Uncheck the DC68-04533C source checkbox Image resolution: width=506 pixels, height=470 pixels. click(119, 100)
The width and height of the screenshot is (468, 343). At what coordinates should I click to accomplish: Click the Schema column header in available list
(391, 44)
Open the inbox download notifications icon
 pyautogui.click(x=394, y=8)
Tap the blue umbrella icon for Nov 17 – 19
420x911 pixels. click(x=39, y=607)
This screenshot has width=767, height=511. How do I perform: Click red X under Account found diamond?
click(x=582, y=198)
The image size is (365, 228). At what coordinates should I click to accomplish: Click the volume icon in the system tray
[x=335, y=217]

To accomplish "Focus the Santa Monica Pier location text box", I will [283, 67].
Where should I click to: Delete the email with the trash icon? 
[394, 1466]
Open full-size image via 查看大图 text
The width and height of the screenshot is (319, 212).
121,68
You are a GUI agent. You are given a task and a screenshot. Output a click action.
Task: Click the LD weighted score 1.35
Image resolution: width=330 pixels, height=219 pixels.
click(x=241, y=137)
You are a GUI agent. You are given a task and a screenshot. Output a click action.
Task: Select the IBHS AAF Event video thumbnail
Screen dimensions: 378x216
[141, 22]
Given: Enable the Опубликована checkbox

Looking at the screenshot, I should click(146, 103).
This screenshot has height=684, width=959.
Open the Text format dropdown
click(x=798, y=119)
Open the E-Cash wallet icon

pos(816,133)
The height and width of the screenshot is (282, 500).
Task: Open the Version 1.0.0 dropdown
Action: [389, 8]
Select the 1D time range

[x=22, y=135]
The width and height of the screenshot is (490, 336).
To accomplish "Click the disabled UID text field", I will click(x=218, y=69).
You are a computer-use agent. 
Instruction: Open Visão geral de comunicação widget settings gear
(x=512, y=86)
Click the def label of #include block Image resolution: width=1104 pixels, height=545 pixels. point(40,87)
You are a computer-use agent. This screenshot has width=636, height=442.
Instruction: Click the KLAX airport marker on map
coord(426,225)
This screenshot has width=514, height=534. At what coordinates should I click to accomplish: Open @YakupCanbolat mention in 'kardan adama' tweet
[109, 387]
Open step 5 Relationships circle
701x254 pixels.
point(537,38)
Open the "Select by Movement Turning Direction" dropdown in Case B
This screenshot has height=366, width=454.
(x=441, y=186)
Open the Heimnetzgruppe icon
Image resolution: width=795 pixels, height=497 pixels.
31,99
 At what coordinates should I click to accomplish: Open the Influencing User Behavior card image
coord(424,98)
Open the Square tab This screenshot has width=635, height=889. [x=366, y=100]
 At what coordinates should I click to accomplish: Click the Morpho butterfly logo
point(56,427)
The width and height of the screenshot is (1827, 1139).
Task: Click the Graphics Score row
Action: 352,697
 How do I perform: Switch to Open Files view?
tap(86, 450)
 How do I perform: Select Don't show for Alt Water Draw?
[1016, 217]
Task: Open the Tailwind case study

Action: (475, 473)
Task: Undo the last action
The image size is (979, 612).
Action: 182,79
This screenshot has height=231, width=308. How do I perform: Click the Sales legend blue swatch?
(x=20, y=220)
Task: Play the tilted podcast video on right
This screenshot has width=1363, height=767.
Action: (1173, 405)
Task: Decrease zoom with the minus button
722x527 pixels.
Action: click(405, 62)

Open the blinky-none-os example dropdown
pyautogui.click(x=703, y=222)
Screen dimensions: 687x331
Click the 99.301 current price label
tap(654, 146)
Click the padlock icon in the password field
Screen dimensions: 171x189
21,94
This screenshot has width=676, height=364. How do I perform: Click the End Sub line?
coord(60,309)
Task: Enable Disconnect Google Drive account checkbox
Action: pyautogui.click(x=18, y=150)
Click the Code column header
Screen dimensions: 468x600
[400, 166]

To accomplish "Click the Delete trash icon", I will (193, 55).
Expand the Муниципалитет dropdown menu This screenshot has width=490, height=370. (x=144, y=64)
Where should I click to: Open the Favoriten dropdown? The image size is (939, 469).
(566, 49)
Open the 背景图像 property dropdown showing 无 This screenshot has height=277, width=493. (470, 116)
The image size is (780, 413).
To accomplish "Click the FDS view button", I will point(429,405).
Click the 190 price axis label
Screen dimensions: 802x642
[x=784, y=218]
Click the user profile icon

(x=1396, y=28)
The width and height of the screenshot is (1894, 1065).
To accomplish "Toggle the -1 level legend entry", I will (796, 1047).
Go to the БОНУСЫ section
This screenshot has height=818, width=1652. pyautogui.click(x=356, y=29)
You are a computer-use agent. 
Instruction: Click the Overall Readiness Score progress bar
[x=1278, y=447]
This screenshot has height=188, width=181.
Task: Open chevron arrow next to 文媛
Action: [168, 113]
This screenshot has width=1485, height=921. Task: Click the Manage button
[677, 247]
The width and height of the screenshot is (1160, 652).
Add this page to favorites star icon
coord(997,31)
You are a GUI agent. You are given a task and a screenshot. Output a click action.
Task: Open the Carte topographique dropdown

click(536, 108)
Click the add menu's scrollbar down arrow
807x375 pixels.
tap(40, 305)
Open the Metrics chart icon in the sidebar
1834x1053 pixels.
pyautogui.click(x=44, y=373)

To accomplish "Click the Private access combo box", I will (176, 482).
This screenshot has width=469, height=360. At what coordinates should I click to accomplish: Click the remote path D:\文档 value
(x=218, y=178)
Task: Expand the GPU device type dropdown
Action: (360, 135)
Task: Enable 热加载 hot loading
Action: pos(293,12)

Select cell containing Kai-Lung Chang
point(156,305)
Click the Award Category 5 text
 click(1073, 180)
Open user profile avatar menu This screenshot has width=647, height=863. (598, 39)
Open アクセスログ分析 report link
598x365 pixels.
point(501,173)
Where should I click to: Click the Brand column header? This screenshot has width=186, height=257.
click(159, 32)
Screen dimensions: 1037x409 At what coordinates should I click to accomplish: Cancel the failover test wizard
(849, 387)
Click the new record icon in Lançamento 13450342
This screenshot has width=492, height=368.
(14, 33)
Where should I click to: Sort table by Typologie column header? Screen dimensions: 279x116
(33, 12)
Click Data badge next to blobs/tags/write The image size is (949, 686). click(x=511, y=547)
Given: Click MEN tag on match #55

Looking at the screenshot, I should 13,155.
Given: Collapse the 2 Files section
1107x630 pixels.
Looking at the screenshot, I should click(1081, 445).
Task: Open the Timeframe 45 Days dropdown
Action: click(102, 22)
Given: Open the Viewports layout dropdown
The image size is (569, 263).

+++

● The request: Can you retype the lines from the one containing "dropdown in Case B" through the one containing "Action: (475, 473)", exactly as they stand?

● Problem solution:
Open the "Select by Movement Turning Direction" dropdown in Case B
This screenshot has height=366, width=454.
(x=441, y=186)
Open the Heimnetzgruppe icon
Image resolution: width=795 pixels, height=497 pixels.
31,99
 At what coordinates should I click to accomplish: Open the Influencing User Behavior card image
coord(424,98)
Open the Square tab This screenshot has width=635, height=889. [x=366, y=100]
 At what coordinates should I click to accomplish: Click the Morpho butterfly logo
point(56,427)
The width and height of the screenshot is (1827, 1139).
Task: Click the Graphics Score row
Action: 352,697
 How do I perform: Switch to Open Files view?
tap(86, 450)
 How do I perform: Select Don't show for Alt Water Draw?
[1016, 217]
Task: Open the Tailwind case study

Action: (475, 473)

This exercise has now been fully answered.